* _TRECHO DO DOCUMENTO_:
________________________________________

Contudo, a realidade é que os acidentes com máquinas e equipamentos no campo e na cidade ainda mutilam e ceifam muitas vidas. Profissionais da limpeza, da construção civil, vigilantes, vendedores de comércio varejista, alimentadores de linha de produção, entre outros, também sofrem com doenças e acidentes de trabalho. Além disso o manuseio de agrotóxicos entre trabalhadores rurais e o aumento da contaminação de alimentos têm elevado os índices de câncer na população geral. 

Outro dado alarmante é o número de pessoas em situação de escravidão no Brasil. Segundo dados do Ministério do Trabalho de 2021, foram resgatados 1.937 trabalhadores e trabalhadoras nessa situação, seja em trabalhos domésticos, na atividade agropecuária, na mineração, na construção civil e na confecção têxtil. Quando se fala de trabalho escravo, fala-se de condições degradantes e insalubres de trabalho, o que afeta sobremaneira a saúde do trabalhador em situação de escravidão. Foi por estas situações desumanas que o país já foi condenado pela Corte Interamericana de Direitos Humanos.

Mais recente, vivenciamos o drama da pandemia de COVID19, que matou mais de 11 mil trabalhadores da saúde no Brasil e que fez o País alcançar o 4º lugar no ranking dos países que mais tiveram óbitos destes profissionais. Os auxílios-doença por depressão, ansiedade, estresse e outros transtornos mentais e comportamentais também cresceram 30%, nesse período, e somente no ano de 2021, houve um aumento de 17% em relação à venda de medicamentos psicotrópicos no Brasil.

________________________________________

Por favor, responda: de acordo com o trecho do documento, quantos trabalhadores em situação de escravidão foram resgatados no Brasil segundo os dados do Ministério do Trabalho de 2021?

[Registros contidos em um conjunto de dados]
________________________________________

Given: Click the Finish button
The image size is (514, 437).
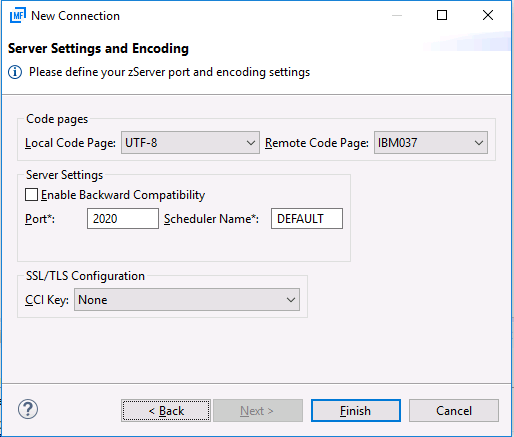Looking at the screenshot, I should (x=356, y=411).
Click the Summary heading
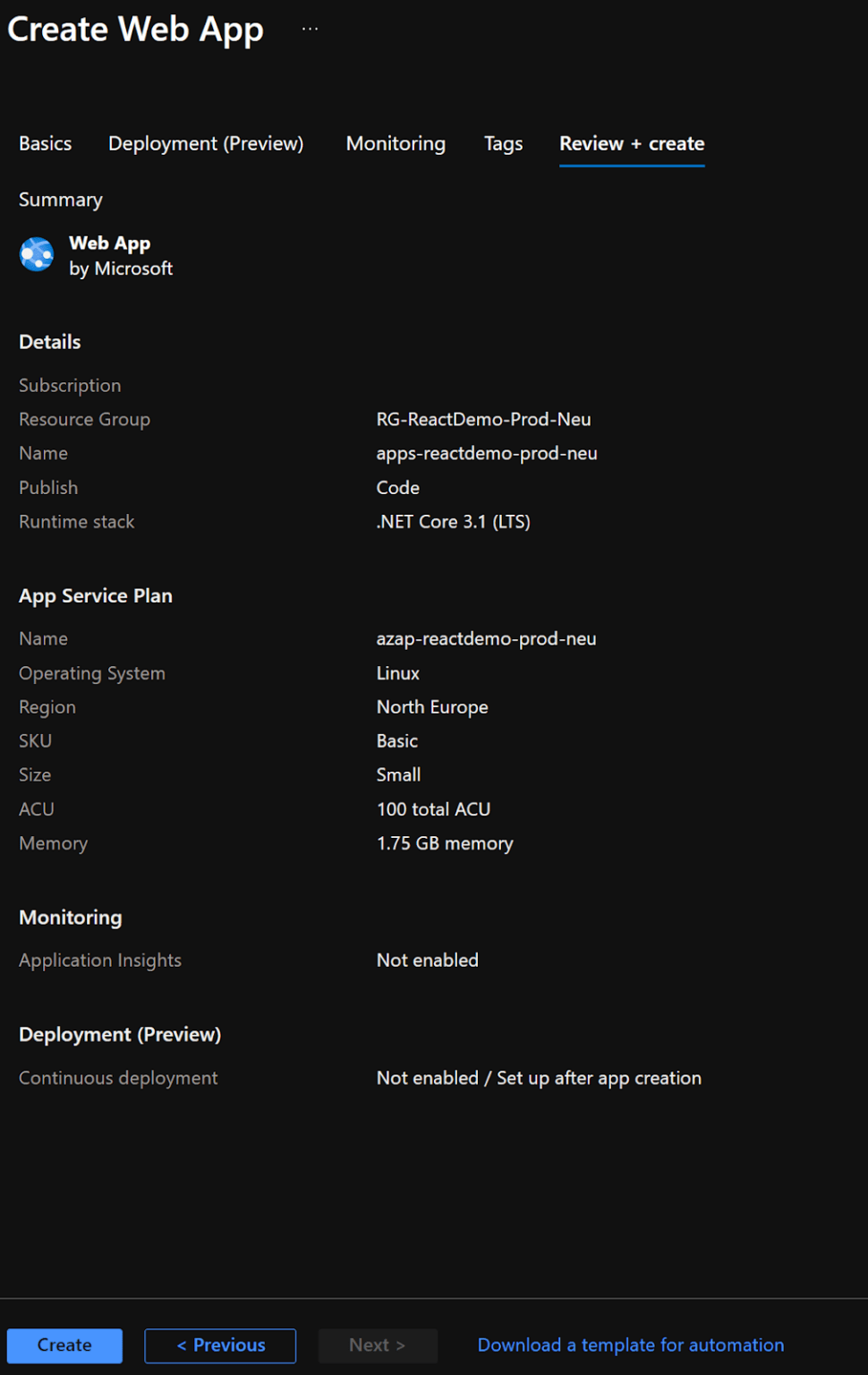 tap(60, 199)
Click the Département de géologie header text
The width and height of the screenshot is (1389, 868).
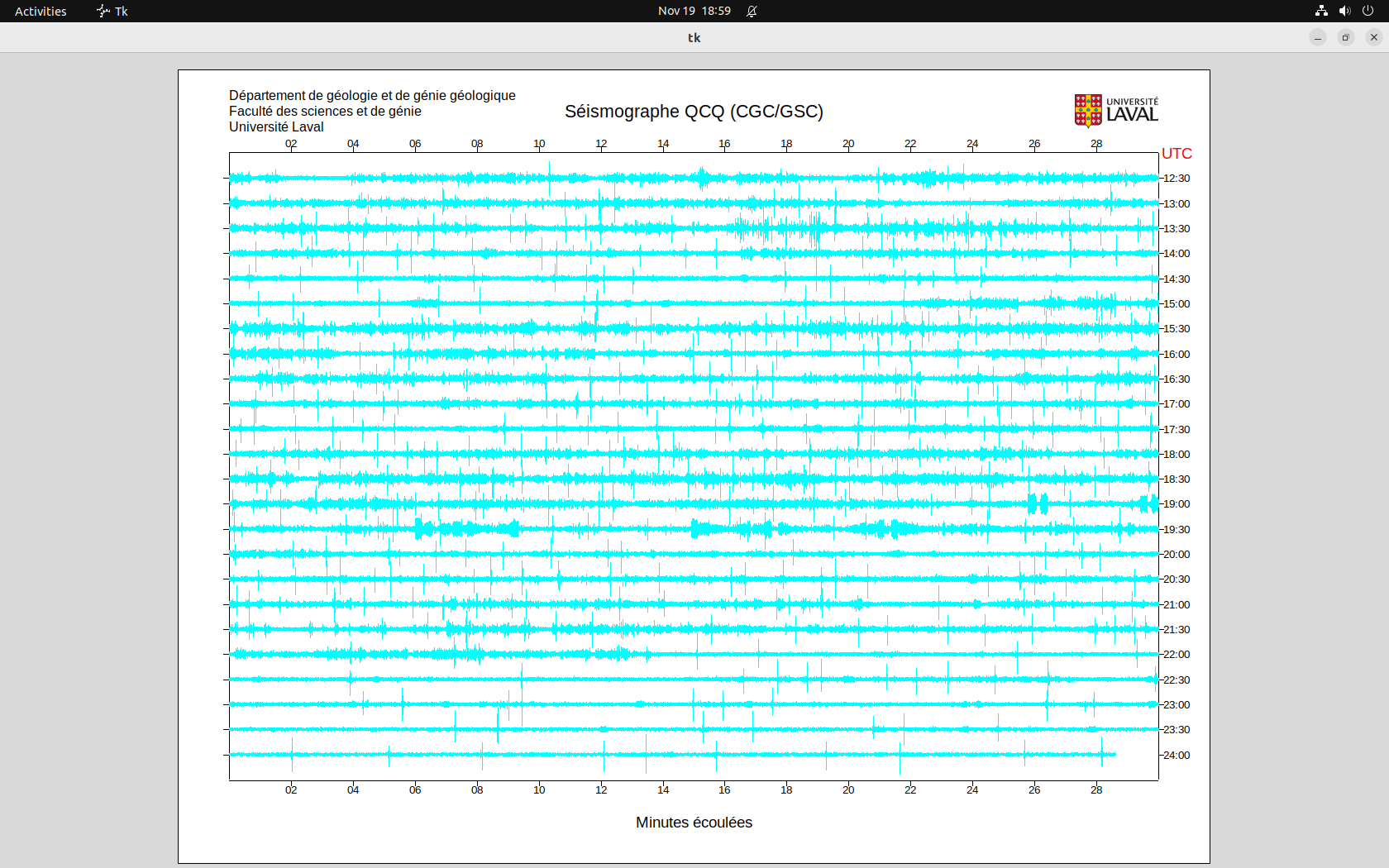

________________________________________

* _RESULTADO DO EXERCÍCIO_: Foram resgatados 1.937 trabalhadores e trabalhadoras.